Avoid confusing filenames

As in the previous example, if you have a directory named -, you cannot simply cd to it, since cd - will bring you in your previous directory. If you do not have an absolute path, prepending ./ to any unknown relative path, or converting any unknown relative path to an absolute will fix the issue.

cd is not the only command or tool that has such problems, many command line programs accept arguments and directories as arguments, and if a directory name coincides with another argument, it get’s tricky to distinguish between those.

For example mkdir -la and mkdir ./-la creates the same directory, but ls -la and ls ./-la will do different things.

Therefore I strive to create "portable" names when creating files or directories.
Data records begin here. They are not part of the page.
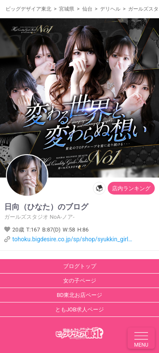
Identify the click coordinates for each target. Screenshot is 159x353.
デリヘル (110, 8)
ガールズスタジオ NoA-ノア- (39, 217)
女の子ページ (79, 280)
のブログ (44, 207)
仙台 (87, 8)
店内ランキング (131, 188)
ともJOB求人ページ (79, 309)
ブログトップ (79, 266)
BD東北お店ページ (80, 295)
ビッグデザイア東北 (28, 8)
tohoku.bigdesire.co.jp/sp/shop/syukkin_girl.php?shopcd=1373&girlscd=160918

The POSIX specification defines a "Portable Filename Character Set" (not to be confused with the "Portable Character Set"). Long story short: only ascii letters, numbers, period, underscore and minus (hyphen) are accepted for a portable filename.

Notice that with this definition it is still possible to create a filename that begins with a minus, and could thus get confused with a command line option. It is therefore better to creating portable filenames that do not begin with a hyphen for simplicity.

On the other hand, spaces are not part of the "Portable Filename Character Set". Since it is such a common character all tools should be able to handle a file or path with a space in it.

Nevertheless we still have to deal with existing files, and those might have strange names. Prepending ./ (or converting the relative path to an absolute) fixes the problem in most cases, since most of the time only direcotires beginning with - are a problem. I’ve never saw, for example, a program using something beginning with ./ as argument and thus with possible issues between filenames and parameters.

Notice that also tools like realpath (for converting relative paths to absolute) can take arguments. On my machine, following commands fail; realpath -e. On the other hand realpath ./-e gets converted correctly.

Some tools gives the possibility to split arguments and paths with --. If such an option is available, use it, especially in a script, since it reduces a lot hidden bugs. For example realpath — -e works correctly.

Otherwise, try not to rely on anything, even on the encoding of filenames, and also the reason why the output of ls should not get parsed.

help and main functions

Some scripts are merely oneliners, whereas other are so complex that it makes sense to split it in functions.

Personally I like to have a main function (like in many other languages), this makes it easy to find the entry point, and eventually split the script in more modules. When executing the script, this line forward all arguments unchanged to the main function: main "$@"

Since the script is complex (otherwise no need to add a main function), main should call other functions that contains the business logic.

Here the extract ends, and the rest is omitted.